Rewrite the records with every occurrence of "Where should I click to" switched to "Where do I click to", leaving everything else unchanged.

##### Data shown #####

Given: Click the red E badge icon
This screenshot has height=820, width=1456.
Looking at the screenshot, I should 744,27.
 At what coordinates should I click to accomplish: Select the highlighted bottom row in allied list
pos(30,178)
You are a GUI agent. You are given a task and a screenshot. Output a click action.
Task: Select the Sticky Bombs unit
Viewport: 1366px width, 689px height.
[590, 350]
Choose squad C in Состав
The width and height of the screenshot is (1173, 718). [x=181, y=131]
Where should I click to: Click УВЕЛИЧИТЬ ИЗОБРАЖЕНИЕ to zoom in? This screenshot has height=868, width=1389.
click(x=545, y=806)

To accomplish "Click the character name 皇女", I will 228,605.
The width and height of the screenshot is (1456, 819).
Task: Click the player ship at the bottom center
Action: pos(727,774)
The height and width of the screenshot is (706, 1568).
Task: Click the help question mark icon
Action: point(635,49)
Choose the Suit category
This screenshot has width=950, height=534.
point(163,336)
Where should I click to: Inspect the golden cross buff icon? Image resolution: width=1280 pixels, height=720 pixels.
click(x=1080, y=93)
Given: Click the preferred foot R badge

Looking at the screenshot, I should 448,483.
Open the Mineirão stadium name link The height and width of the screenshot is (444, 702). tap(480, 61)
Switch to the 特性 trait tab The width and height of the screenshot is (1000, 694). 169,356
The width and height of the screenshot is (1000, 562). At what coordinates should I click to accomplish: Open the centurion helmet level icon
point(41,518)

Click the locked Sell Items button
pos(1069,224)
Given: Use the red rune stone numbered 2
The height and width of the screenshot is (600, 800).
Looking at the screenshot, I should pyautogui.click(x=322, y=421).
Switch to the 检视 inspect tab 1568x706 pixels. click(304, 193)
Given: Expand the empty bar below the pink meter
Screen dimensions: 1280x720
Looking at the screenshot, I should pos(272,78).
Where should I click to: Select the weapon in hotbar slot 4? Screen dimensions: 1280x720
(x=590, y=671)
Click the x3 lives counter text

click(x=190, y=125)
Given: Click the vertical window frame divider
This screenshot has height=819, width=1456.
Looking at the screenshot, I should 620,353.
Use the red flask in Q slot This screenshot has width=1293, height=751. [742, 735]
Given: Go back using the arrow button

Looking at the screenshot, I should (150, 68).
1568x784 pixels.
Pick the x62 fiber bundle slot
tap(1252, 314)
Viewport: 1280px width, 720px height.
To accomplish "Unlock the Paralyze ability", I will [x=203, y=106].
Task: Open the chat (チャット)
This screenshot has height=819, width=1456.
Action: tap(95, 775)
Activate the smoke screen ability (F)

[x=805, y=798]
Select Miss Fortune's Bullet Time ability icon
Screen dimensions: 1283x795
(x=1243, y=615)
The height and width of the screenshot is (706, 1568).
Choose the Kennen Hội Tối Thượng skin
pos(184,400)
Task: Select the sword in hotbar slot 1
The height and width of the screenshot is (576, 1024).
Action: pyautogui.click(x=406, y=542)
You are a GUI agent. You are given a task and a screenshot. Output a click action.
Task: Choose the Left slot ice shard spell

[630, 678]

#####

Reply to the exercise:
Given: Click the red E badge icon
This screenshot has height=820, width=1456.
Looking at the screenshot, I should 744,27.
 At what coordinates should I click to accomplish: Select the highlighted bottom row in allied list
pos(30,178)
You are a GUI agent. You are given a task and a screenshot. Output a click action.
Task: Select the Sticky Bombs unit
Viewport: 1366px width, 689px height.
[590, 350]
Choose squad C in Состав
The width and height of the screenshot is (1173, 718). [x=181, y=131]
Where do I click to: Click УВЕЛИЧИТЬ ИЗОБРАЖЕНИЕ to zoom in? This screenshot has height=868, width=1389.
click(x=545, y=806)

To accomplish "Click the character name 皇女", I will 228,605.
The width and height of the screenshot is (1456, 819).
Task: Click the player ship at the bottom center
Action: pos(727,774)
The height and width of the screenshot is (706, 1568).
Task: Click the help question mark icon
Action: point(635,49)
Choose the Suit category
This screenshot has width=950, height=534.
point(163,336)
Where do I click to: Inspect the golden cross buff icon? Image resolution: width=1280 pixels, height=720 pixels.
click(x=1080, y=93)
Given: Click the preferred foot R badge

Looking at the screenshot, I should 448,483.
Open the Mineirão stadium name link The height and width of the screenshot is (444, 702). tap(480, 61)
Switch to the 特性 trait tab The width and height of the screenshot is (1000, 694). 169,356
The width and height of the screenshot is (1000, 562). At what coordinates should I click to accomplish: Open the centurion helmet level icon
point(41,518)

Click the locked Sell Items button
pos(1069,224)
Given: Use the red rune stone numbered 2
The height and width of the screenshot is (600, 800).
Looking at the screenshot, I should pyautogui.click(x=322, y=421).
Switch to the 检视 inspect tab 1568x706 pixels. click(304, 193)
Given: Expand the empty bar below the pink meter
Screen dimensions: 1280x720
Looking at the screenshot, I should pos(272,78).
Where do I click to: Select the weapon in hotbar slot 4? Screen dimensions: 1280x720
(x=590, y=671)
Click the x3 lives counter text

click(x=190, y=125)
Given: Click the vertical window frame divider
This screenshot has height=819, width=1456.
Looking at the screenshot, I should 620,353.
Use the red flask in Q slot This screenshot has width=1293, height=751. [742, 735]
Given: Go back using the arrow button

Looking at the screenshot, I should (150, 68).
1568x784 pixels.
Pick the x62 fiber bundle slot
tap(1252, 314)
Viewport: 1280px width, 720px height.
To accomplish "Unlock the Paralyze ability", I will [x=203, y=106].
Task: Open the chat (チャット)
This screenshot has height=819, width=1456.
Action: tap(95, 775)
Activate the smoke screen ability (F)

[x=805, y=798]
Select Miss Fortune's Bullet Time ability icon
Screen dimensions: 1283x795
(x=1243, y=615)
The height and width of the screenshot is (706, 1568).
Choose the Kennen Hội Tối Thượng skin
pos(184,400)
Task: Select the sword in hotbar slot 1
The height and width of the screenshot is (576, 1024).
Action: pyautogui.click(x=406, y=542)
You are a GUI agent. You are given a task and a screenshot. Output a click action.
Task: Choose the Left slot ice shard spell

[630, 678]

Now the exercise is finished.